The Trustee will manage the assets according to your instructions specified
in your Will. For example, you could instruct your Trustee to use the income
of the Trust and, if necessary, the capital to maintain a certain living
standard for your spouse for the remainder of his/her life and
to distribute the remainder
of the trust to your children upon his/her death. Note that the Trustee could
also be instructed to keep the assets in the trust after the death of your
spouse and to use the income and capital for the benefit of your children.
Doing so would prevent the assets of the trust to be included in your children’s
estate at the time of their death and could in effect avoid the federal estate
tax that would otherwise be imposed at the time of the death of your children.
This technique would in effect allow you to avoid the generation skipping
tax. See below under Generation Skipping Trust.

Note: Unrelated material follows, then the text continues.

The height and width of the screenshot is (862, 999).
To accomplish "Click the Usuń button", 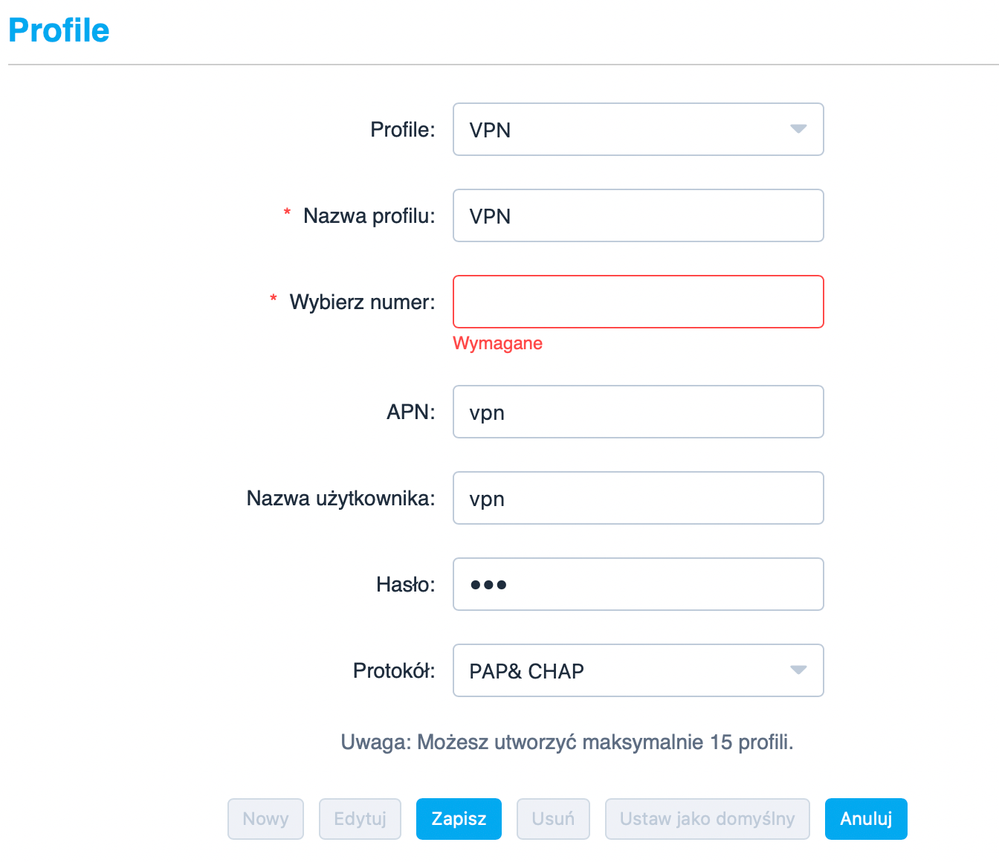I will click(553, 818).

Direct benefits of the trust. Your assets will be managed by a competent
person, your spouse’s financial needs will be provided for, your assets will
be protected from your spouse’s creditors as well as from her potential
next spouse, and your children, and possibly grandchildren, will receive your
assets free of any federal estate tax. Furthermore, this trust will maximize
the combined Federal Credit for you and your spouse if your combined estate
is worth more than $3.5 million. For example, assume that your combined estate
is worth $7 million and spouse inherits your entire estate in her name at the
time of your death. Your spouse’s estate will therefore be $7 million.
Assume, further, that at the time of her death her estate is still worth $7
million and she bequeaths all of her estate to your children. At that time,
she will use her $3.5 million Federal Credit so that only half of the transfer
to your children will be protected from the 45% federal estate tax. The tax
liability will be $1.58 million. Had your Will created a Credit Shelter Trust,
$3.5 million of your estate would not have been included in her estate at the
time of her death and your combined estate would have been transferred to your
children without any federal estate tax even if at that time the trust had
grown to a much higher value. The Federal Credit is expected to revert on January
1, 2011, to $1million which means that a greater number of couples could receive
the tax-saving benefits of a Credit Shelter Trust.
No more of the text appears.